Nous, les soignants, sommes là pour donner une partie de nous-mêmes afin d’aider ces personnes. Nous absorbons une partie de la douleur et des problèmes des patients en atténuant les choses, en choisissant les mots pour leur expliquer, en trouvant des solutions chaque fois que nous le pouvons. Pour rester une femme, il faut deux choses : un entourage qui vous aide et un corps médical et soignant. En cas d’impasse, nous allons trouver toutes les solutions possibles pour vous aider à y parvenir. Il y a une part sociétale, psychologique, voire philosophique, qui implique aussi l’entourage, et une part assez technique. Nous travaillons énormément sur ce point avec nos chirurgiens plasticiens, dont la préoccupation majeure est de reconstruire immédiatement les seins des femmes, si on doit les leur retirer. On fait un sein qui reste joli, si possible… quelquefois plus joli qu’avant, même. Cela aide à croire en la médecine. Après, il y a plein d’autres moyens pour aider, comme la socio-esthétique, la sophrologie, la psychologie, la gynécologie, la préservation de la fertilité pour toutes les femmes jeunes. Nous ne faisions pas de sexologie jusqu’à présent… mais nous allons bientôt ouvrir une consultation.

Suzette Delaloge en entretien pour Ideat.
Suzette Delaloge en entretien pour Ideat.

« Toutes les femmes qui ont traversé l’épreuve d’un cancer du sein sont des héroïnes. »

Quel bilan tirez-vous de votre expérience auprès des femmes qui viennent chez vous ?
Toutes les femmes qui ont traversé l’épreuve d’un cancer du sein sont des héroïnes, au même titre que certains conjoints. Des personnes se révèlent au moment de la maladie. Et puis d’autres sont absentes. Mais il faut faire attention et ne pas juger les gens sans les connaître.

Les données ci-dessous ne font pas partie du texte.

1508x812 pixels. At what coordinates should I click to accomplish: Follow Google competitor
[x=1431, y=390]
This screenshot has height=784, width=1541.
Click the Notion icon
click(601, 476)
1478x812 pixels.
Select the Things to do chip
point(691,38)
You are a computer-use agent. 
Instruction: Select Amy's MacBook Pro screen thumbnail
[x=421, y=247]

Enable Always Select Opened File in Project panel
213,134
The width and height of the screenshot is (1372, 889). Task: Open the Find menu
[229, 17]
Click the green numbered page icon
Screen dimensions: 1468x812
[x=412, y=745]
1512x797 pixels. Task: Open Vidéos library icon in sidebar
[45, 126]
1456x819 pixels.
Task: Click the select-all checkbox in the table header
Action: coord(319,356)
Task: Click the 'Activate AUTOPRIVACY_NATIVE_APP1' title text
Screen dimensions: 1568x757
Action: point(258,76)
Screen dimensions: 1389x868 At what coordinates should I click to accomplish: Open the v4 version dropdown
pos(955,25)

Certaines patientes veulent contrôler les choses, leur cancer, la prise en charge. Elles viennent souvent seules et ne racontent pas grand-chose à la maison, pour protéger leur entourage. On s’aperçoit alors que la famille n’est pas informée et parfois le préfère ainsi. C’est une sorte de mécanisme de défense pour gérer la maladie. Si l’équilibre familial reste correct, nous le respectons. Sinon, nous insistons pour voir le conjoint. Et parfois, les conjoints sont douloureusement peu présents. Soit parce qu’ils ont peur, soit parce qu’ils sont un peu lâches, soit pour d’autres raisons. Nous proposons alors des aides pour que ces personnes se sentent plus concernées. Les systèmes de santé et l’hôpital ne peuvent cependant pas gérer toute la société. Le cancer a une image délétère, qui véhicule celle de la personne malade, qui peut être ostracisée par son milieu professionnel, vue comme ­fragile ou inefficace. Cela doit changer.